Virus detection in high-throughput sequencing data without a reference genome of the host

Abstract

Discovery of novel viruses in host samples is a multidisciplinary process which relies increasingly on next-generation sequencing (NGS) followed by computational analysis. A crucial step in this analysis is to separate host sequence reads from the sequence reads of the virus to be discovered. This becomes especially difficult if no reference genome of the host is available. Furthermore, if the total number of viral reads in a sample is low, de novo assembly of a virus which is a requirement for most existing pipelines is hard to realize. We present a new modular, computational pipeline for discovery of novel viruses in host samples. While existing pipelines rely on the availability of the hosts reference genome for filtering sequence reads, our new pipeline can also cope with cases for which no reference genome is available. As a further novelty of our method a decoy module is used to assess false classification rates in the discovery process. Additionally, viruses with a low read coverage can be identified and visually reviewed.
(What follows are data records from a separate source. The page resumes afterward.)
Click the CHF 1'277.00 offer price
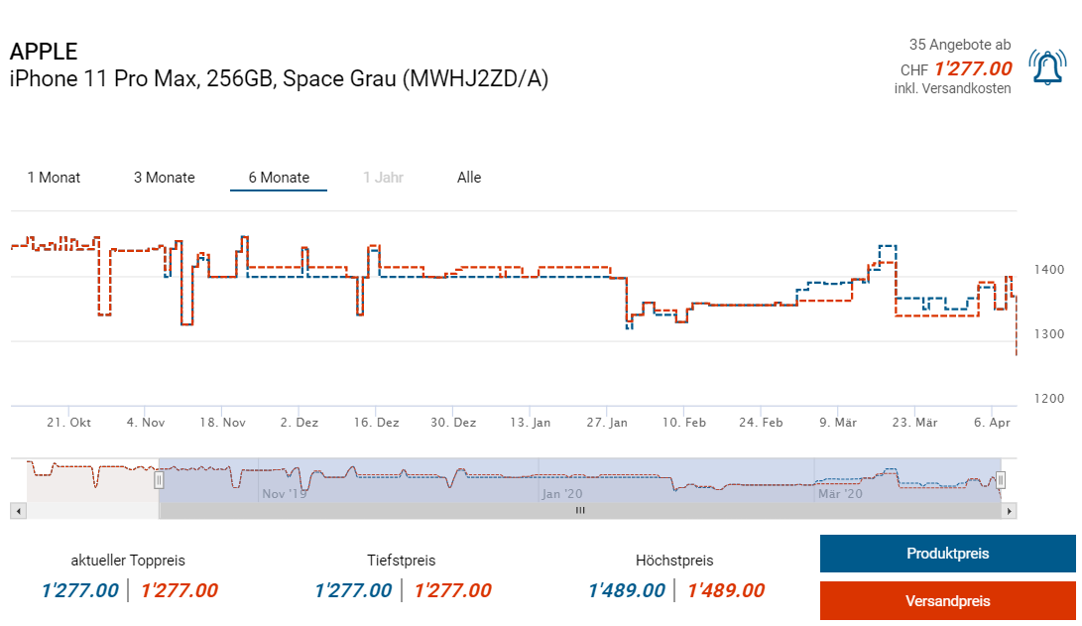The image size is (1082, 626). (x=972, y=68)
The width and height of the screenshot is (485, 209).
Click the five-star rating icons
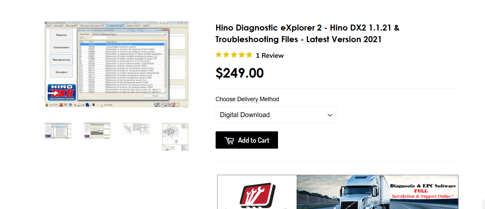click(234, 55)
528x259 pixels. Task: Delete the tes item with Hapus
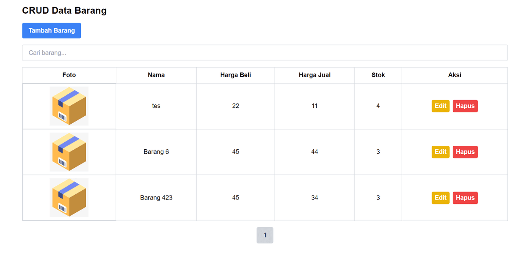pos(465,106)
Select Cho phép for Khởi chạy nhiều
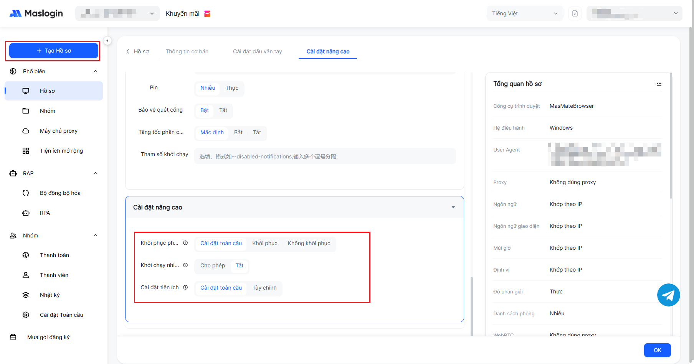This screenshot has height=364, width=694. (213, 265)

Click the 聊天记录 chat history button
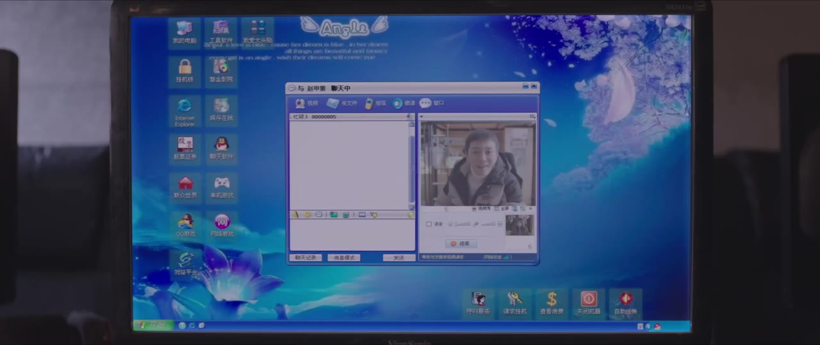point(306,258)

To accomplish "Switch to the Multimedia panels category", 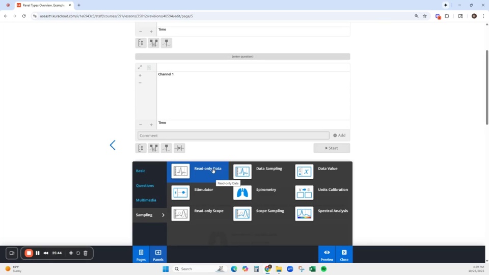I will click(x=146, y=200).
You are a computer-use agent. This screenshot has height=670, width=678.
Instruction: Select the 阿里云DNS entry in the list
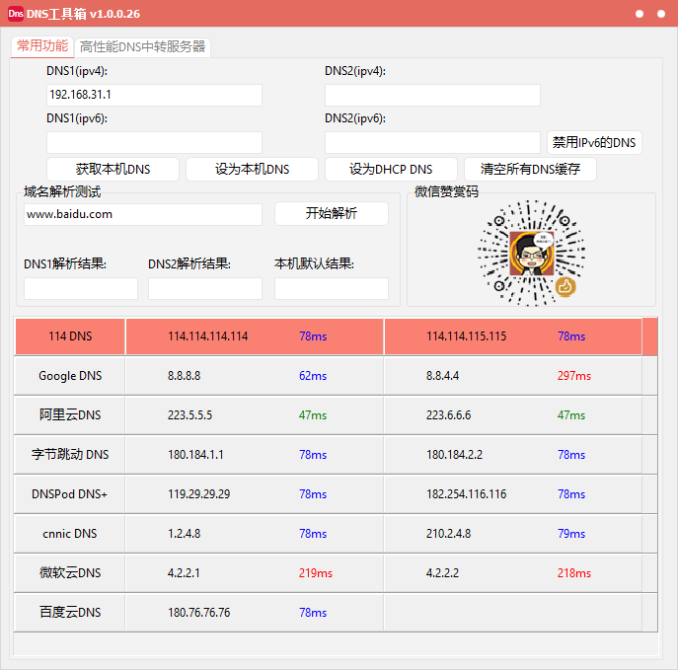(x=70, y=415)
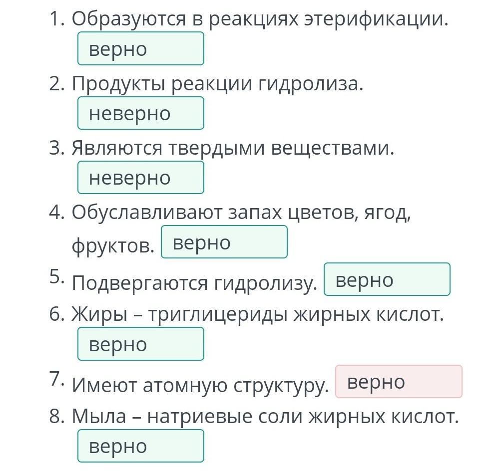Open dropdown beside 'Подвергаются гидролизу'
The image size is (498, 474).
click(x=387, y=280)
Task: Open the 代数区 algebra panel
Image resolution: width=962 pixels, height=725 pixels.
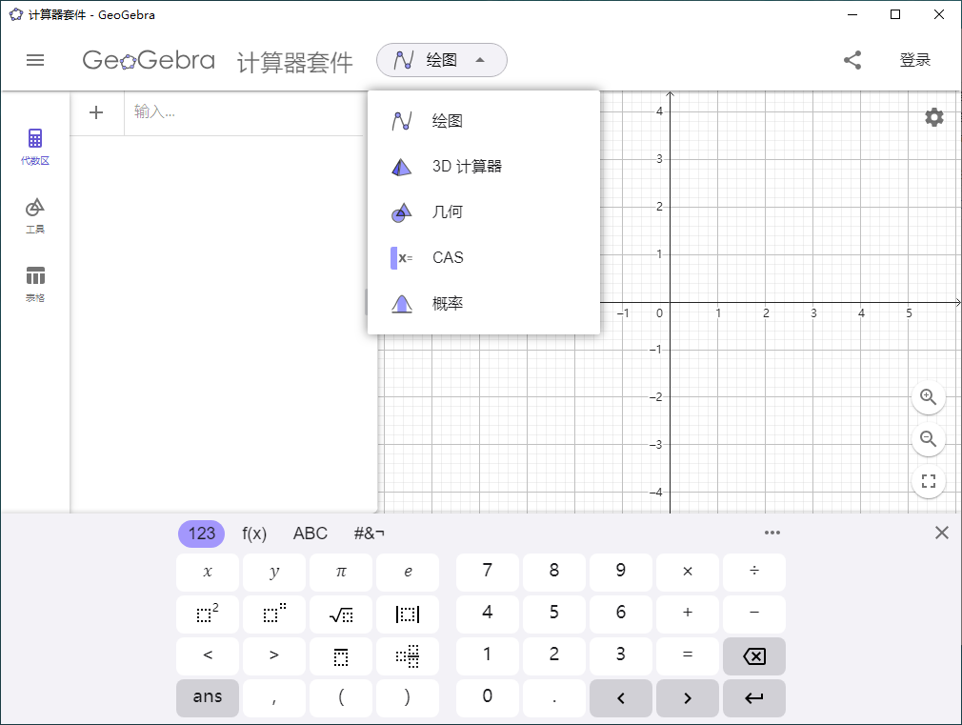Action: pyautogui.click(x=35, y=145)
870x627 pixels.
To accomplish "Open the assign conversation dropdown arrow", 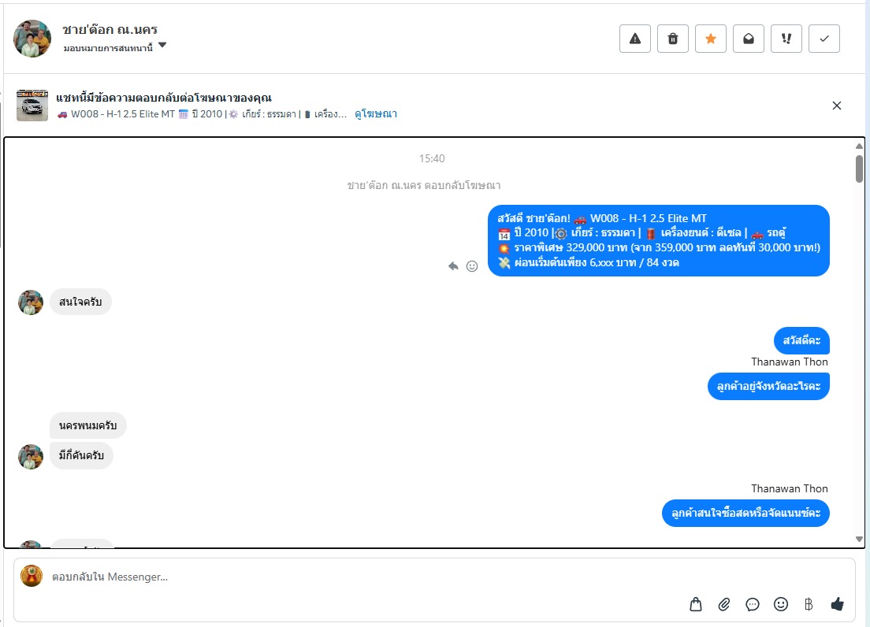I will click(162, 46).
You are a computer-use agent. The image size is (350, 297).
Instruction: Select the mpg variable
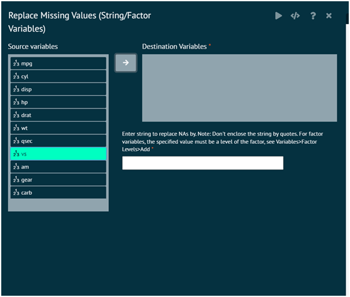point(59,64)
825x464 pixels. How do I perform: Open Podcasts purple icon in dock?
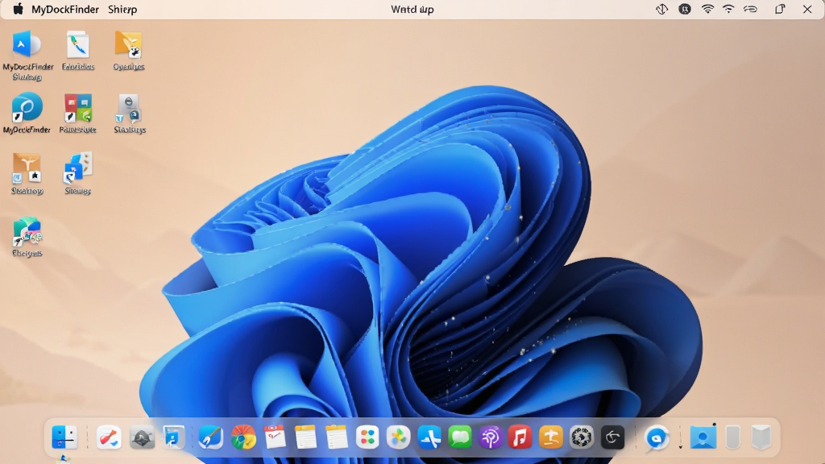click(491, 437)
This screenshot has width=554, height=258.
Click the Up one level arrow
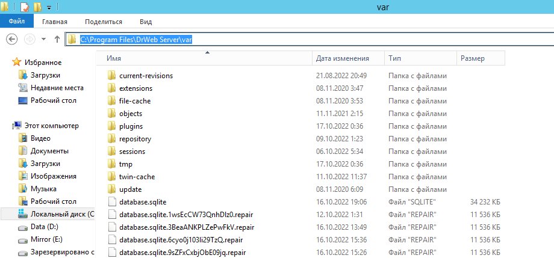(x=57, y=39)
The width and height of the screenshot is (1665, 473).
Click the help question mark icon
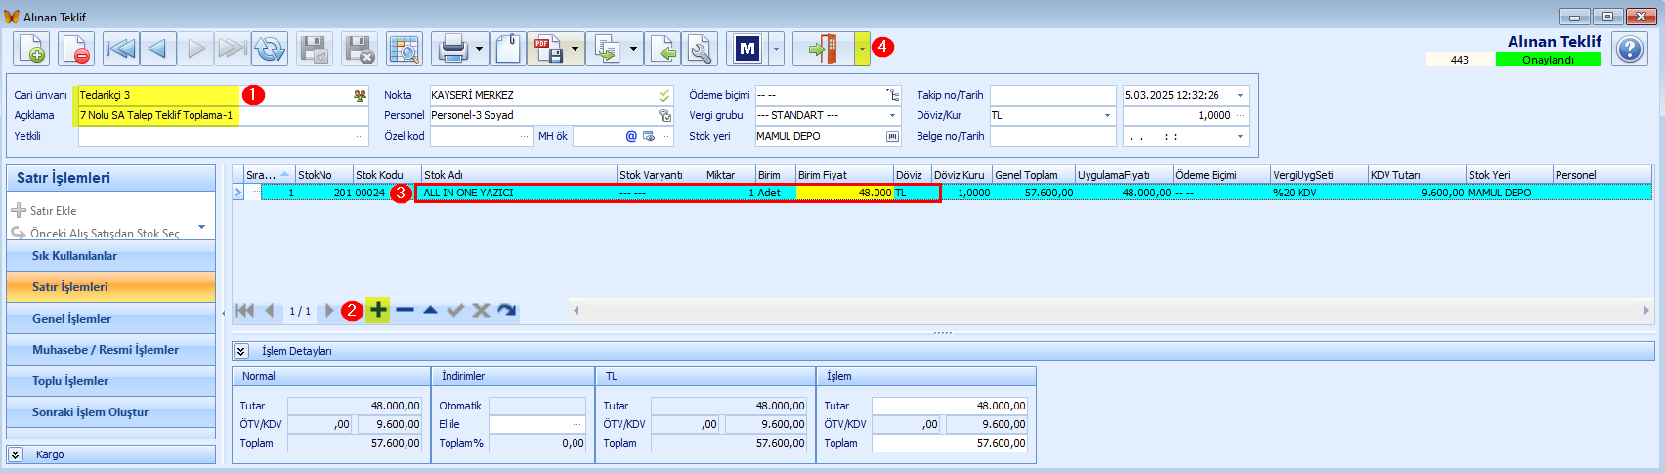tap(1630, 49)
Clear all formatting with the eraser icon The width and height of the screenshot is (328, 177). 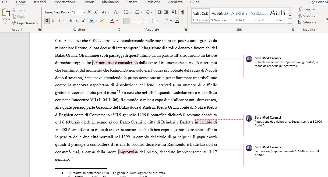116,12
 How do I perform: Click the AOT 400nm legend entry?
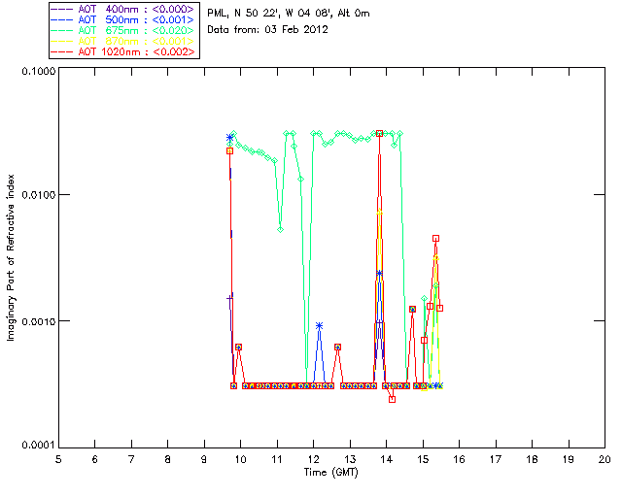pos(124,9)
We validate our pipeline on simulated data as well as two experimental samples with known virus content. For the experimental samples, we were able to reproduce the laboratory findings. Our newly developed pipeline is applicable for virus detection in a wide range of host species. The three modules we present can either be incorporated individually in other pipelines or be used as a stand-alone pipeline. We are the first to present a decoy approach within a virus detection pipeline that can be used to assess error rates so that the quality of the final result can be judged. We provide an implementation of our modules via Github. However, the principle of the modules can easily be re-implemented by other researchers.